──────── The input ────────
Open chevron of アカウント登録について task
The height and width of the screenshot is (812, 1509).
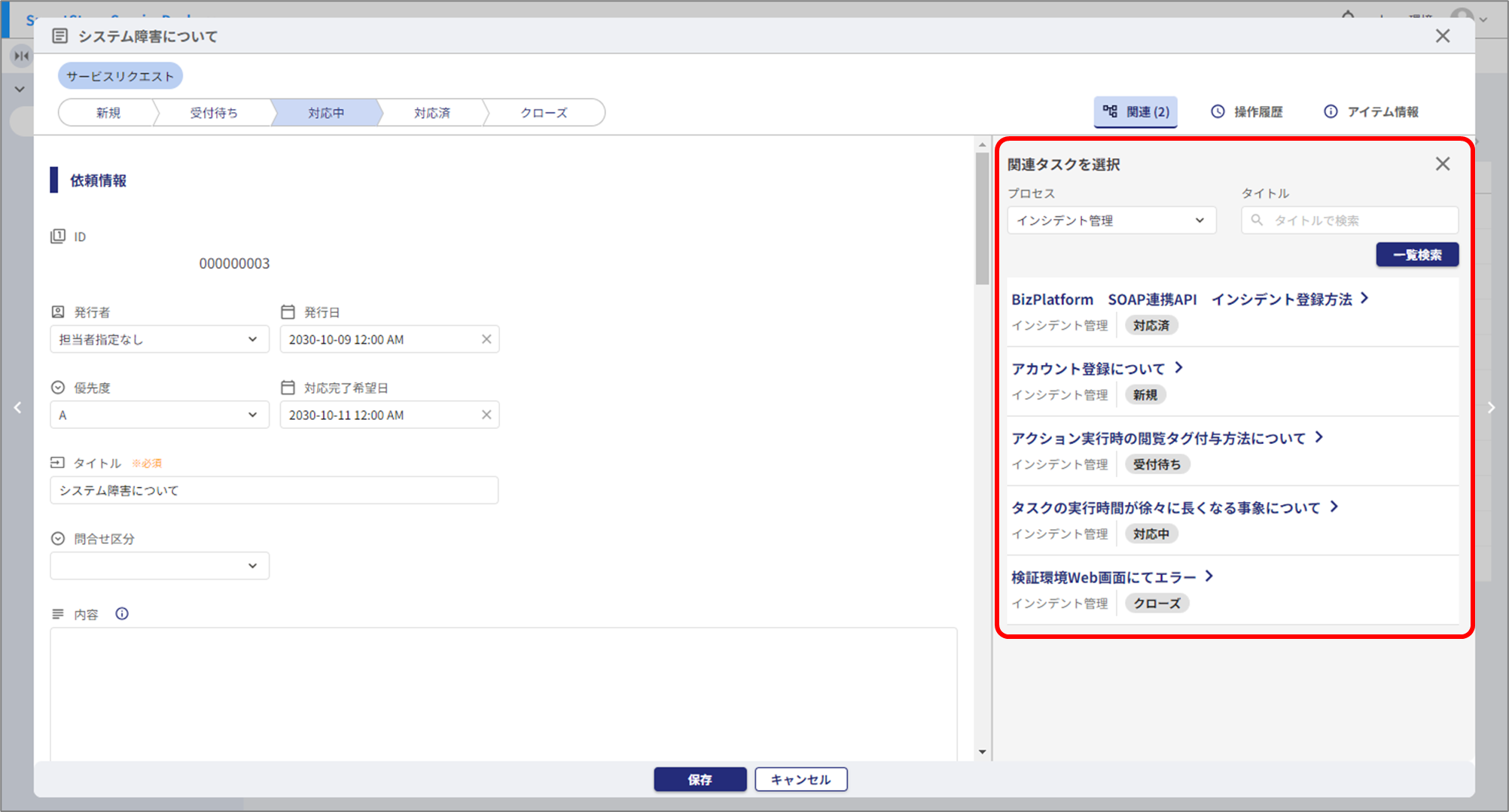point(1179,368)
────────
──────── The input ────────
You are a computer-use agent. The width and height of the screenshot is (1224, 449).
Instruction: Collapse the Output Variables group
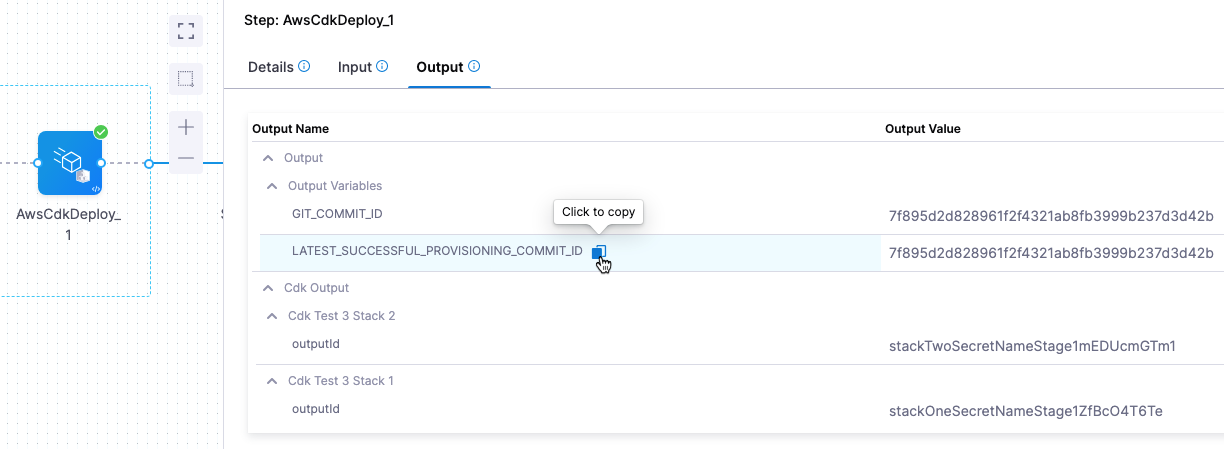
────────
Work required:
Set down again, word for word, the stretch of records from the line with "You are a computer-use" to the line with "Instruction: Collapse the", both of those lines included.

Worked solution:
You are a computer-use agent. The width and height of the screenshot is (1224, 449).
Instruction: Collapse the Output Variables group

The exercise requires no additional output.